[SOURCE RECORDS]
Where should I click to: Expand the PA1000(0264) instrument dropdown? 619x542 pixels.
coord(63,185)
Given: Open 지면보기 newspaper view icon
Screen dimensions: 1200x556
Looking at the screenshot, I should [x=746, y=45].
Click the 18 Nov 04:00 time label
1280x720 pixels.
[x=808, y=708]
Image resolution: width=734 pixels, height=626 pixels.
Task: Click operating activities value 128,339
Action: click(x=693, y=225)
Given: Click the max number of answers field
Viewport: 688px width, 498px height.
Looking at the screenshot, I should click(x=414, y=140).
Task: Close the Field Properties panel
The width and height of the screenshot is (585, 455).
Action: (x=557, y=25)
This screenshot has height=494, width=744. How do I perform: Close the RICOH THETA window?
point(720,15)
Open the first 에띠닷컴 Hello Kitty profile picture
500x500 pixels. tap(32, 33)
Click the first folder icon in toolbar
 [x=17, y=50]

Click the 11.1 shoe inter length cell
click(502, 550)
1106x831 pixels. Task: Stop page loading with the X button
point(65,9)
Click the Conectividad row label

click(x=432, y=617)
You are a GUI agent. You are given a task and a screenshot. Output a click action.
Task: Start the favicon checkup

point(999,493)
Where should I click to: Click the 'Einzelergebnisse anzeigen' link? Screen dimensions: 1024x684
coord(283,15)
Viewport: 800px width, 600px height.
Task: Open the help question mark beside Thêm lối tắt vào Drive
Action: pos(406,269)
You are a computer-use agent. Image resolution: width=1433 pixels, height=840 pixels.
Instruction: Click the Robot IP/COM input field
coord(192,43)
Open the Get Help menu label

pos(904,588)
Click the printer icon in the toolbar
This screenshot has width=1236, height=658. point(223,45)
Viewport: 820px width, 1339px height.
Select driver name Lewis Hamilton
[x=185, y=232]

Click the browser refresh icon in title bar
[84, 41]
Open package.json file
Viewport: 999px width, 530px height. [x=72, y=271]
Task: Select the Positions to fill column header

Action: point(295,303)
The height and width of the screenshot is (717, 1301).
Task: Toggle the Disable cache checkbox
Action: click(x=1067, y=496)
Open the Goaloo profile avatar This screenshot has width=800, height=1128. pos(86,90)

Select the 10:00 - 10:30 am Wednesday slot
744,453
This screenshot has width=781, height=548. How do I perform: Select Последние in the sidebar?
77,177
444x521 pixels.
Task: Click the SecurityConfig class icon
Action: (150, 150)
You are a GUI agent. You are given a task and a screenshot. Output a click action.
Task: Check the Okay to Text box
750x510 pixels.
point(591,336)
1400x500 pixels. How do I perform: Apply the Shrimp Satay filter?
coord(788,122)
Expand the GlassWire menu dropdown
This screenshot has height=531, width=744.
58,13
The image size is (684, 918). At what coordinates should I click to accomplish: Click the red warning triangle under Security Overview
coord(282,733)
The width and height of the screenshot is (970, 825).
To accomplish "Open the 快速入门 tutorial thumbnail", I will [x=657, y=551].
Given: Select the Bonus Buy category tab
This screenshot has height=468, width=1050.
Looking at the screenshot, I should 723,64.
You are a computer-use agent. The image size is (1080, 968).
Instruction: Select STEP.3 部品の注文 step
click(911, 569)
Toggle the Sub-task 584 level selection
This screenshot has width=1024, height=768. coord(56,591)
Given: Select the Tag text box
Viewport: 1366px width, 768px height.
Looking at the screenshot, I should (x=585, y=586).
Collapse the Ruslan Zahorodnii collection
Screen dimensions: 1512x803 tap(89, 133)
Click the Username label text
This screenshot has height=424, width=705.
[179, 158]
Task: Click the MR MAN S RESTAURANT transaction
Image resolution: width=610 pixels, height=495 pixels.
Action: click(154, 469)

[WORK REQUIRED] Starting at the line in the records above that contains "Collapse the Ruslan Zahorodnii collection", output every line up to and including the last one, with nothing added.

[REPLY TO THE EXERCISE]
Collapse the Ruslan Zahorodnii collection
Screen dimensions: 1512x803 tap(89, 133)
Click the Username label text
This screenshot has height=424, width=705.
[179, 158]
Task: Click the MR MAN S RESTAURANT transaction
Image resolution: width=610 pixels, height=495 pixels.
Action: click(154, 469)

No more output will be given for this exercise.